L'élévation des robots à la vie juridique

par Guillaume Guegan

Thèse de doctorat en Droit

Sous la direction de Jacques Larrieu.

Soutenue le 21-11-2016

à Toulouse 1 , dans le cadre de École doctorale Sciences juridiques et politiques (Toulouse) , en partenariat avec Centre de Droit des Affaires (Toulouse) (équipe de recherche) .


  • Résumé

    Selon l’ONU, la robotique sera la révolution technologique du XXIe siècle, tout comme l’automobile et l’informatique au siècle précédent. En effet, la « robolution » est en marche et rien ne pourra l’arrêter affirme Bruno Bonnel. Les robots partageront notre quotidien, transformeront en profondeur notre environnement en se substituant aux hommes pour des tâches ingrates, précises ou encore pour pallier au vieillissement des populations. Ils règneront sur les routes ou dans les airs, sur l’infiniment petit ou « les profondeurs de l’espace ». Le terme de robotique recouvre une réalité très complexe, cela par la diversité de ses acteurs. Androïdes, drones, aspirateurs, voitures, constituent chacun une réalité robotique extrêmement différente à travers leur nature, leur niveau d’autonomie, leur domaine d’application, et surtout le type de relation qu’ils sont susceptibles d’avoir avec l’homme. Le robot va devenir un « intime » de l’homme, il va apprendre et son comportement se modifier en fonction de ses expériences vécues, ou des leçons qu’il aura choisi de retenir. Qui pourra donc être responsable des agissements de cette machine ? L’utilisateur ? Le fabricant ? Le robot ? La notion de vie privée est-elle mise en danger ? L’enjeu pour tous les fabricants et porteurs de projets en robotique sera donc de connaître la réglementation applicable à la production de ces robots mais également à l’acquisition, la mise à disposition ou encore la possible utilisation d’un robot domestique, de surveillance, de gardiennage, d’assistance à la personne, d’une voiture autonome, etc. Or la problématique du choix de la réglementation applicable s’en trouve compliquée voire rendue quasi impossible par le fait que la robotique se situe au croisement de plusieurs secteurs dits « avancés ». En l’absence d’un cadre juridique spécifique à la robotique et à l’heure où le développement croissant de l’intelligence artificielle inquiète, où les débats sur les robots tueurs se multiplient, où les hommes se robotisent et les robots s’humanisent, le droit actuel est-il en mesure d’appréhender cette véritable révolution technologique ? Les robots feront- ils évoluer le régime de responsabilité ? Les règles juridiques existantes sont-elles suffisantes pour appréhender la coopération informationnelle entre le robot et l’individu ? Faut-il penser le droit à travers une démarche éthique ? Une seule certitude, le droit ne sortira pas indemne de sa rencontre avec le robot…


  • Résumé

    According to the UN, robotics will be the technological revolution of the 21st century, like motorcars and computers in the last century.

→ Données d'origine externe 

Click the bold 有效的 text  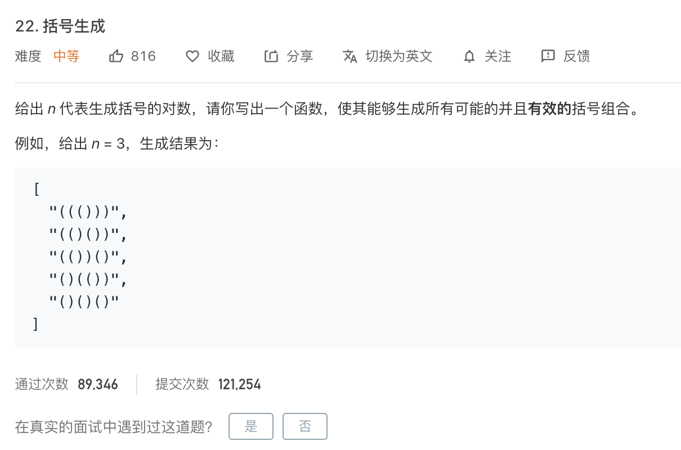550,109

Indeed, the “robolution” is afoot and nothing will be able to stop it, explained Bruno Bonnel. Robots will share our daily lives, deeply transforming our environment by replacing humans for thankless or very precise tasks, or even to stem the aging of populations. They will reign over roads and in the air, over the infinitely small or the “depths of space”. The term “robotics” covers a very complex reality, due to the diversity of its actors. Androids, drones, hoovers, cars, each constitutes an extremely different reality of robotics that are distinguishable through their nature, their level of autonomy, their field of application, and especially the relationships they will likely develop with humans. Robots will become a close friend of mankind, they will learn and their behavior will change according to their experiences and lessons they will chose to retain. Who will be responsible for these machine’s deeds? The owner? The firm? The robot himself? Is the notion of private life in danger? The challenge for all robot manufacturers and project holders in robotics will be to know the regulation applicable to robot production, but also to the acquisition, distribution and possible uses of domestic robots, of surveillance, security, personal assistance, self-driving cars, etc. Yet the problematic of the choice of applicable regulation is complicated or even rendered impossible by the fact that robotics is at the crossroads of several “advanced” sectors. Without a legal framework specific to robotics and with concerns about the rapid development of artificial intelligence, increasing debate regarding killer robots, and in the age of increasingly robotized humans and humanized robots, is the law able to comprehend this true technological revolution? Will robotics drive change in the legal responsibility system? Are existing legal rules sufficient to comprehend informal cooperation between robots and individuals? Should we adopt an ethical approach when thinking about law? All we know for certain is that law will not emerge unscathed from its encounter with robots.